How To Get Yourself Out Of Your Rut
I listened to an amazing sermon today by TD Jakes. It was all about the questions we ask God, and what we ask of life in general. The quote that really struck me was, “Don’t ask God for a handout, ask God for a hand up.” In other words, instead of begging God to hand us absolutely everything we desire, we should be asking God to help us get back on our feet so we can achieve what we desire. I read a book a couple of years that explored a similar concept. It emphasized that American Christians are helping no one by taking mission trips and giving communities in need absolutely everything they need. This only teaches the communities to ‘beg’ and be dependent on another source to provide them with their needs. Instead, missionaries should be teaching communities how to sustain themselves within their community. For example, teaching communities how to farm, how to make certain things they need, how they can make a living within their environment. If you give them the tools they need, aka a ‘hand up’, they will learn to stand on their own and eventually be able to help themselves.
I think about how this applies to my own life and how often I expect a handout rather than asking for a hand up. It’s so easy for us to be consumed with everything going on in our daily lives to the point that we just want someone to hand something to us.
One of the greatest examples of this in my own life is when my sister passed away. I expected a handout. I wanted God to swoop down from heaven and make my life easier since I had to deal with the loss of a sibling, something no one should ever have to go through. I wanted my parents to tell me that I could fly home from my first job in NYC and live with them for as long as I needed to heal. I wanted the world to do everything for me, so I didn’t have to think about anything. After all, I just lost my sister, shouldn’t I be entitled to a little pity party of my own?

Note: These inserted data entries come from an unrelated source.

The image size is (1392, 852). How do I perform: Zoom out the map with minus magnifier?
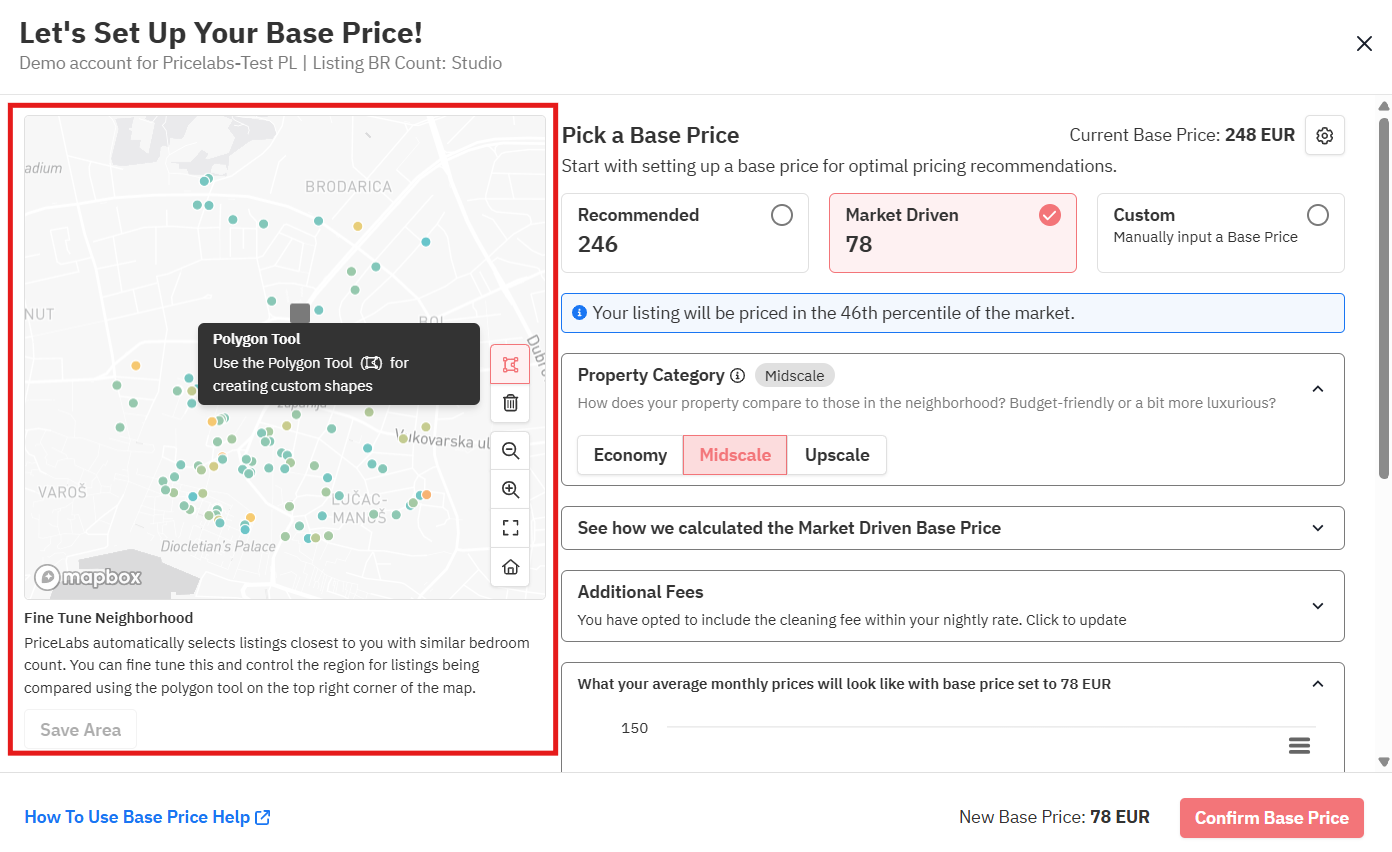(x=510, y=451)
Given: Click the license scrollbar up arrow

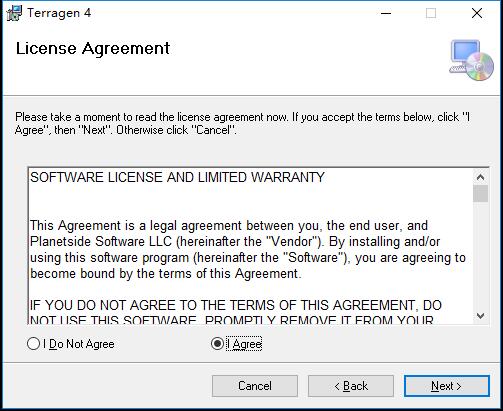Looking at the screenshot, I should (480, 177).
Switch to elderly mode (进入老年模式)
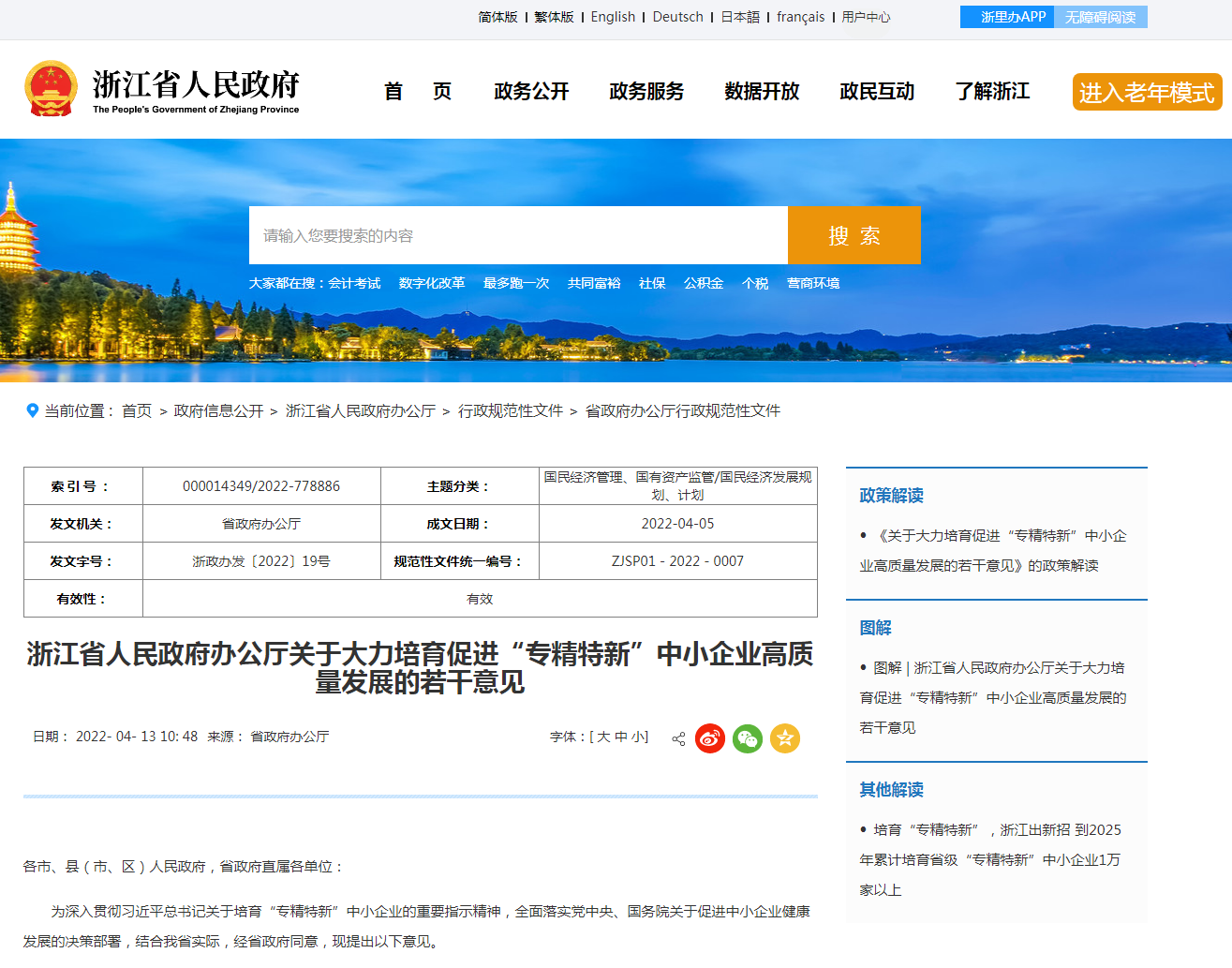The width and height of the screenshot is (1232, 968). point(1147,92)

First off, let me emphasize that many beautiful people wrapped their arms around me after my sister’s death, and my job was incredibly supportive. However, my family was not for the option of leaving NYC and staying with them forever locked in the bedroom I grew up in crying myself to sleep every night. I remember crying to my dad that there was no way I could go back to NYC after flying home for the funeral. My lease was up on my apartment, and I had to move within the next four days on top of everything else going on. By God, though, my dad put me right on that plane and said I absolutely had to go back to NYC.
I flew in that night, immediately took a cab to an apartment on Wall Street and signed a lease. Then, I went to get into a cab to return to my current apartment, and a guy around my age also got into the cab at the same time. We agreed that we could share the cab since we were both going in the same direction. On the way to our destinations, I told him how I just signed a lease on a place on Wall Street, and he told me that he lived in the building next door. He then offered to move me in that weekend, and he did.

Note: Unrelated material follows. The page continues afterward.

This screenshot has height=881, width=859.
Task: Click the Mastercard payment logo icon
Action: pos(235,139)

Over the next year, God (and my dad) provided me with what I needed to stay in NYC and thrive on my own, but he did not let me cave and move back to the middle of nowhere in Wyoming.
Point? This is a prime example of my dad refusing to give me a handout by letting me stay home, but helping me up by providing me with what I needed to continue my life and career. I did not understand the thinking at the time, but looking back it is the best thing in the world that he could have done for me. He forced me to stand on my own two feet, when all I wanted to do was quit, and that taught me a type of resilience and strength that I don’t think I would have otherwise.
There are so many moments in my life where I feel at the time like God is not answering my prayers, when really he is providing me with tools to be strong and figure things out on my own. He does not want us to be completely dependent on Him, he wants us to be able to find our own voice with His help.
If you’re in a rut today, thinking that life is just not going your way and God is just not answering your prayers, rephrase what you are asking of God. Instead of asking him to get you out of a situation, ask Him to provide you with the tools to get yourself out. Don’t be a beggar; be a contributor in building the life you want.